- PROBLEM STATEMENT
Check each line below for the word "speaker" and give the number of lines that have it, nothing more.

Stored data
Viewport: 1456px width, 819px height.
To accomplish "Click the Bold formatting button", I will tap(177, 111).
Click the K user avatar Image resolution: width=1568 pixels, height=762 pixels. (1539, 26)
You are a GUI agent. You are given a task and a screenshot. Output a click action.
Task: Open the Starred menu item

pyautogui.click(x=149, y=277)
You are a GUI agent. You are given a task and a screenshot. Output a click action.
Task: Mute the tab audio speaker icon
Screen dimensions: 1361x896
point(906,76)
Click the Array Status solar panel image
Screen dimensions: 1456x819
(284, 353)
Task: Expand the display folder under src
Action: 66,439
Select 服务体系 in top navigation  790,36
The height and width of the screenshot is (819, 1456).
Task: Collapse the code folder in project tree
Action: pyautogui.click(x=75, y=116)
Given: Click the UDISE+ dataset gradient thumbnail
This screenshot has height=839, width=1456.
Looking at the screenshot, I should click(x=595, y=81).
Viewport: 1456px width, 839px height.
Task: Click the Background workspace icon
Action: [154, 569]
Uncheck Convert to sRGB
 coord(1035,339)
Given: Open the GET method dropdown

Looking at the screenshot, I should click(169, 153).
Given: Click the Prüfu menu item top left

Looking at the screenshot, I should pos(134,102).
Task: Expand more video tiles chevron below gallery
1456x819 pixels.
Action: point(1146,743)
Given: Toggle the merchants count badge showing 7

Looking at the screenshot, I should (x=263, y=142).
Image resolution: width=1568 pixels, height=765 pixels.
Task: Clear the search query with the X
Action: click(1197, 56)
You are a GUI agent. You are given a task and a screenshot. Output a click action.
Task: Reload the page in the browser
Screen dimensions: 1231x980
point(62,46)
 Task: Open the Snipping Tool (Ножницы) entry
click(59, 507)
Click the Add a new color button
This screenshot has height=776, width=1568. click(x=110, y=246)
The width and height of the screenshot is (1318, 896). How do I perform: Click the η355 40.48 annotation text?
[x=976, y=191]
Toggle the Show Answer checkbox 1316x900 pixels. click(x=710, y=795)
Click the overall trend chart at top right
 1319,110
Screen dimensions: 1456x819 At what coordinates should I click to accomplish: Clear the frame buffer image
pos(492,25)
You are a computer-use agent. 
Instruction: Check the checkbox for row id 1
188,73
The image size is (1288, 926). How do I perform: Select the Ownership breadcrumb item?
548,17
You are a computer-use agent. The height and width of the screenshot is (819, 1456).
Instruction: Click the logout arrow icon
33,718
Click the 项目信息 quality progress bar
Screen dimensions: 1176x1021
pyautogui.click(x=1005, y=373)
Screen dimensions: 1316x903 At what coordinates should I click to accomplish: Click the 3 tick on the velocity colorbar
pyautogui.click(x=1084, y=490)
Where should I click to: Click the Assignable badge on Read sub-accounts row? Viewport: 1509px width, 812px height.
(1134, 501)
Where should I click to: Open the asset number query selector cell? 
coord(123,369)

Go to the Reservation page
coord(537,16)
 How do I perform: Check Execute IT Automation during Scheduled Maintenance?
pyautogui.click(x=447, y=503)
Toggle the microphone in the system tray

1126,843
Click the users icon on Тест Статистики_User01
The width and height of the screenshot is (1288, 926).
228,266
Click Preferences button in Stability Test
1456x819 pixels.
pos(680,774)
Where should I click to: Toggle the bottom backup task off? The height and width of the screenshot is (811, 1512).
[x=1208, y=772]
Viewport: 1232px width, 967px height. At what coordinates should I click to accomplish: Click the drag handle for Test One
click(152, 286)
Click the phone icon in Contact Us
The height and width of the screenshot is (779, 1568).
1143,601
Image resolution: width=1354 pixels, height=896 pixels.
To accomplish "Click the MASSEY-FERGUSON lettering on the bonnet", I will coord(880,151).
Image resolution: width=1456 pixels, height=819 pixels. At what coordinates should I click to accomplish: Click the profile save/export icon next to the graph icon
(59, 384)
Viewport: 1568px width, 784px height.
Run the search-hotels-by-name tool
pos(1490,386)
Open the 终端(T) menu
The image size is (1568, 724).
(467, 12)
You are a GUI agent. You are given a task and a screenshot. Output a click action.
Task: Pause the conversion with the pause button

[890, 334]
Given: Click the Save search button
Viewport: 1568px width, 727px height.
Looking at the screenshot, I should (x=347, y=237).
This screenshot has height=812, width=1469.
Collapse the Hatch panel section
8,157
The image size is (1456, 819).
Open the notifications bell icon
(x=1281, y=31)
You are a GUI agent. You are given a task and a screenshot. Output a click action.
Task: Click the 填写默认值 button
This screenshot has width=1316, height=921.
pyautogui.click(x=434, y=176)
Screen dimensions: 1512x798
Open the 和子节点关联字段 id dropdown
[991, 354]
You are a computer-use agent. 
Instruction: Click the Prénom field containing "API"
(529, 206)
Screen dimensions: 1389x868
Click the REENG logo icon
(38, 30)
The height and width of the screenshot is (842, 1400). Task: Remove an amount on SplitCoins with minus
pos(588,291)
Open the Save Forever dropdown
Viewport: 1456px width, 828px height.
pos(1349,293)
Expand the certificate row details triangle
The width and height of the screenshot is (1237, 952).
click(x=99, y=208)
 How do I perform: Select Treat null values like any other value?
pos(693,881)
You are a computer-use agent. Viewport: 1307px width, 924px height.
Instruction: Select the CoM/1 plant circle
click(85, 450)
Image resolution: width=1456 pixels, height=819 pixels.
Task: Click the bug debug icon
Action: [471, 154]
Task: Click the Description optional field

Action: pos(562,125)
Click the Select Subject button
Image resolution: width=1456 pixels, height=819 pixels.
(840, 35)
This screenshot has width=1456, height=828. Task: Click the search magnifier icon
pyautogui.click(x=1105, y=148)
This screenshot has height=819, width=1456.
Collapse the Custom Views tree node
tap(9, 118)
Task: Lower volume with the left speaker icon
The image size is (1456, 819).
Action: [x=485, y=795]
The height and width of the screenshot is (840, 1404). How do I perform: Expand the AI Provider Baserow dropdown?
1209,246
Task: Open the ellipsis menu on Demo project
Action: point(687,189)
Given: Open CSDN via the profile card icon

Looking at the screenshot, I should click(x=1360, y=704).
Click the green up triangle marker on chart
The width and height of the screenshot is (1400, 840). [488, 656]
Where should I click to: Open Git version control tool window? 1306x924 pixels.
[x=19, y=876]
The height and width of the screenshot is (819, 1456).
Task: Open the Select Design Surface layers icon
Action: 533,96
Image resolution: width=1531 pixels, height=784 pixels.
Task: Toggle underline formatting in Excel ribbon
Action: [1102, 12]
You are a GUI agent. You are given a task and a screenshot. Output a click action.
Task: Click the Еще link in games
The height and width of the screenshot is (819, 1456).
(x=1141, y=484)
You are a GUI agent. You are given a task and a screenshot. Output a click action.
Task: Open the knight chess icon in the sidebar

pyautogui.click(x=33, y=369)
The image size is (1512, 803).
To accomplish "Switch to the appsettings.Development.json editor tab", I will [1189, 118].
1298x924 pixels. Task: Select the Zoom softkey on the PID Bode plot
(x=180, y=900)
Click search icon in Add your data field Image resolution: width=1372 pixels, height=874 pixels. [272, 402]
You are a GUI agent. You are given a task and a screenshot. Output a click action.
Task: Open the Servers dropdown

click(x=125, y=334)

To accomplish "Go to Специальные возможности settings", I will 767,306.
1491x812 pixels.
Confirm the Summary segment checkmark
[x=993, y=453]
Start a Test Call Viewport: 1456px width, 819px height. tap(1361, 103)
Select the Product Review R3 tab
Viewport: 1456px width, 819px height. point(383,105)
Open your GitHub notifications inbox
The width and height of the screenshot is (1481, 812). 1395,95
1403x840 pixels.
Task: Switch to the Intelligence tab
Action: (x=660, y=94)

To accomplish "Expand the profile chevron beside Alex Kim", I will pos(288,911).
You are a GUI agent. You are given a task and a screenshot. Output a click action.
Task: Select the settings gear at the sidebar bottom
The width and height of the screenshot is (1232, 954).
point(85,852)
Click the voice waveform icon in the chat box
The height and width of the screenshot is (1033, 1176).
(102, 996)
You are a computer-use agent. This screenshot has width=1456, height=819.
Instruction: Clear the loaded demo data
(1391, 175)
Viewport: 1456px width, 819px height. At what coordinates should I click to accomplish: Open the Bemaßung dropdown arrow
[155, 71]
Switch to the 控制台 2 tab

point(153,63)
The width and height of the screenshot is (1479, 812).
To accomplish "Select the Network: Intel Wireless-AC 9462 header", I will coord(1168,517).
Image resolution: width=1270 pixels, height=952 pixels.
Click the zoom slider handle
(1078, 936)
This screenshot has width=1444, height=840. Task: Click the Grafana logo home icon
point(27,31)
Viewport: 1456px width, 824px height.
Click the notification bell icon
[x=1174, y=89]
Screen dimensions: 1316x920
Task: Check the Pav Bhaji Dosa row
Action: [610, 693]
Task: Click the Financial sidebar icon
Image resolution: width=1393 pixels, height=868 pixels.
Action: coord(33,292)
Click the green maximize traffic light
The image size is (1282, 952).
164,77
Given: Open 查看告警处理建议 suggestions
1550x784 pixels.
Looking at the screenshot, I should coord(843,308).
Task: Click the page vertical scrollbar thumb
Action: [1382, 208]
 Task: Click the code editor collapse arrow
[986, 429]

- ANSWER TO THIS TASK
2